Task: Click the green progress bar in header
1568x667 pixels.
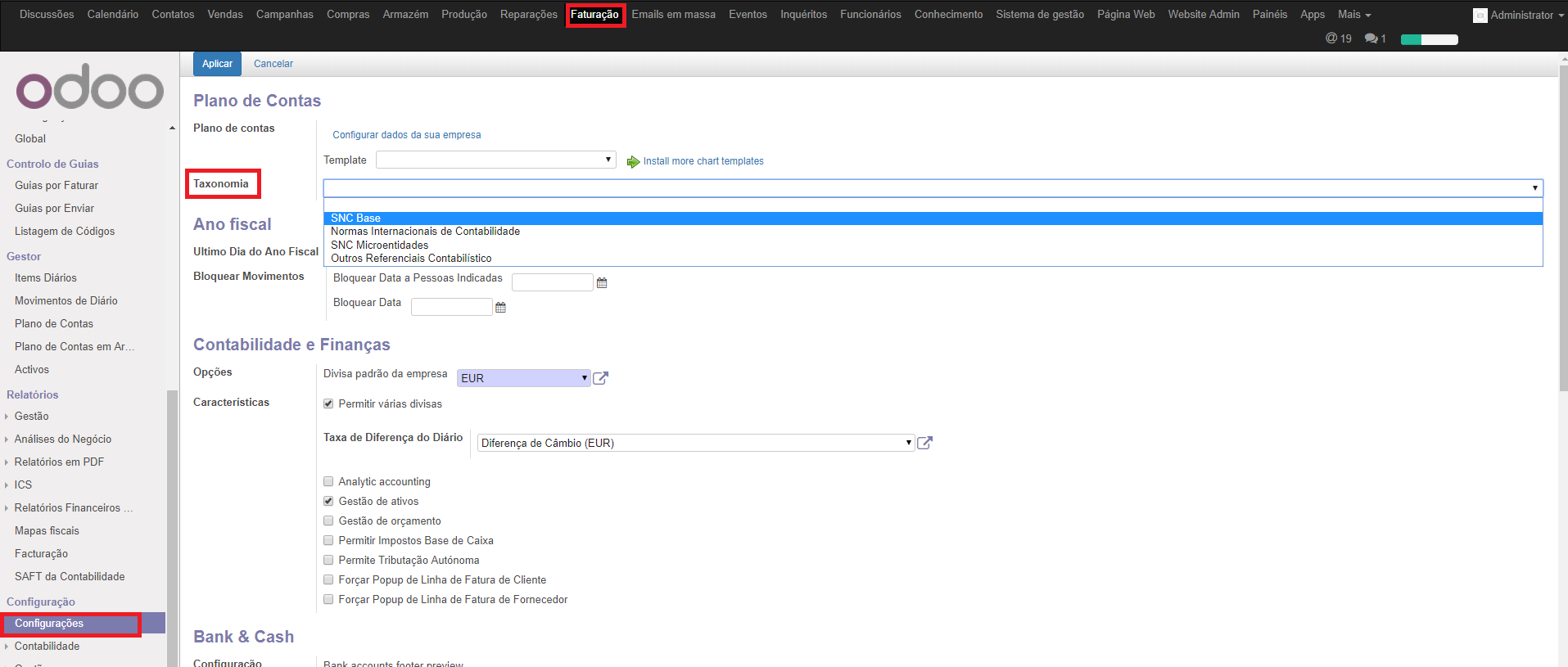Action: coord(1429,39)
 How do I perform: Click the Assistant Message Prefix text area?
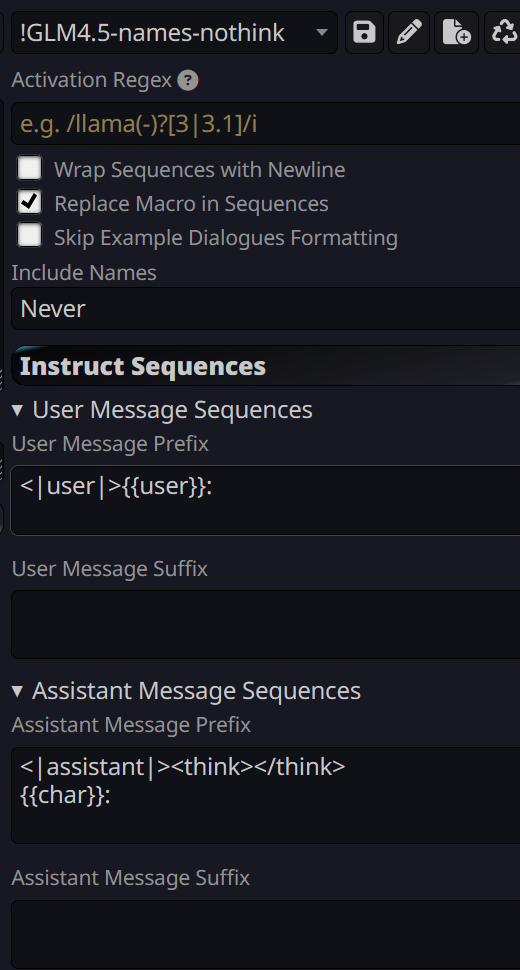click(266, 795)
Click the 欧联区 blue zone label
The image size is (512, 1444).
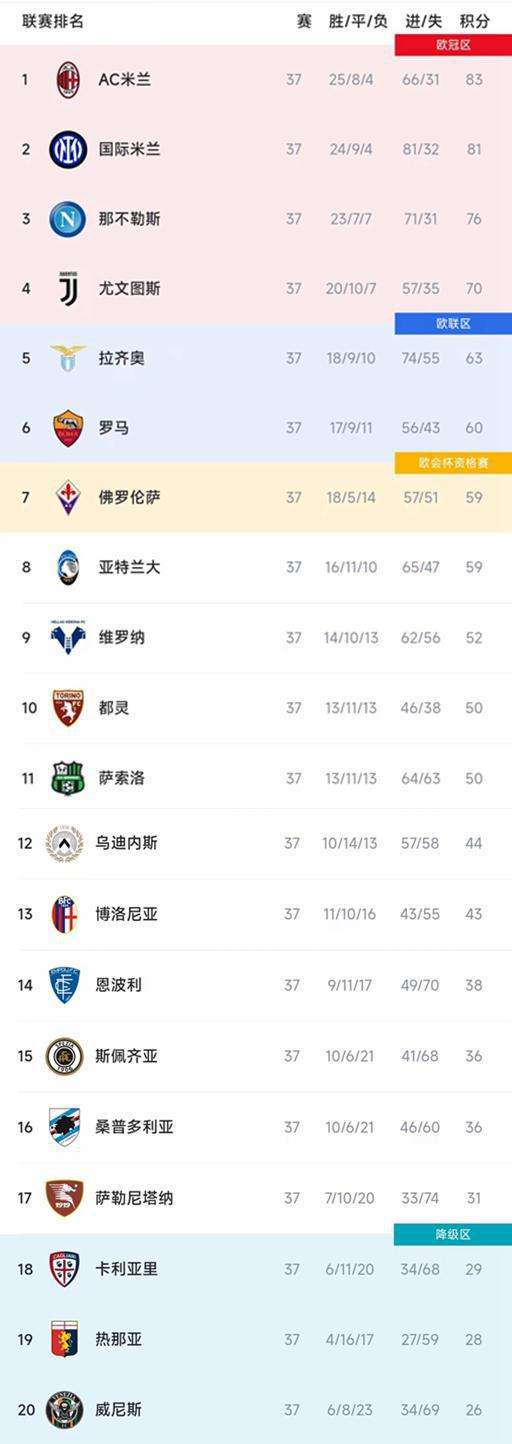point(453,324)
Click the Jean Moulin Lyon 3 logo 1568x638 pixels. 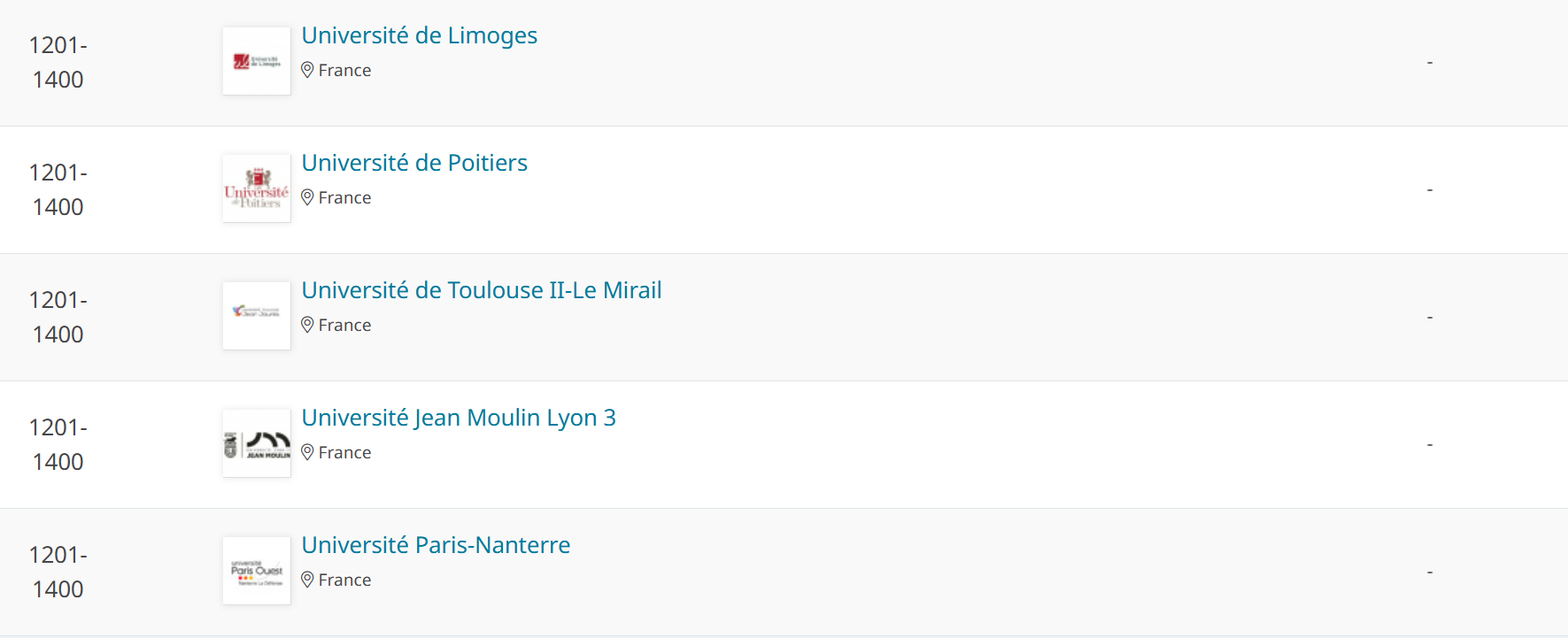click(257, 443)
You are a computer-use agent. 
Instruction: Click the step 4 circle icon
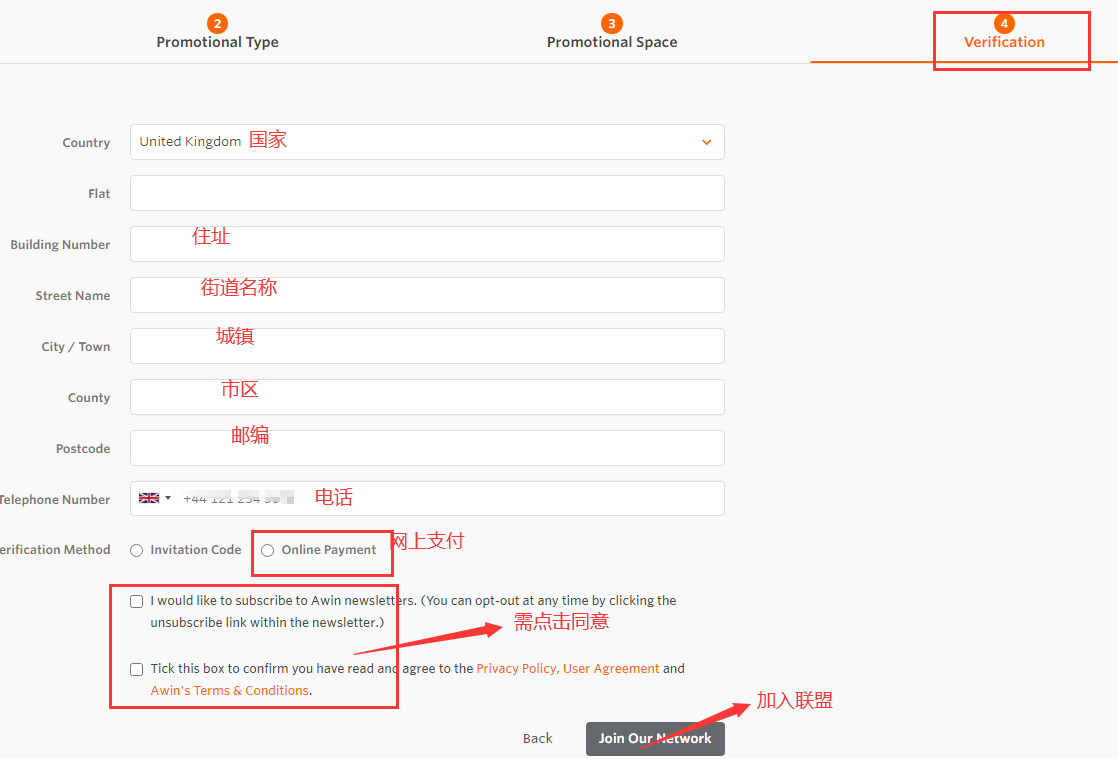[1004, 23]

-=-=-=-=-

Convert the rows from the line with "You are a computer-use agent." through the end of the rows into a two-column CSV with the columns instruction and coordinates, one CSV line per row. Put each field in quotes, replace line breaks with spaces, and leave out the pictures.

instruction,coordinates
"You are a computer-use agent. Instruction: Click the step 4 circle icon","[1004, 23]"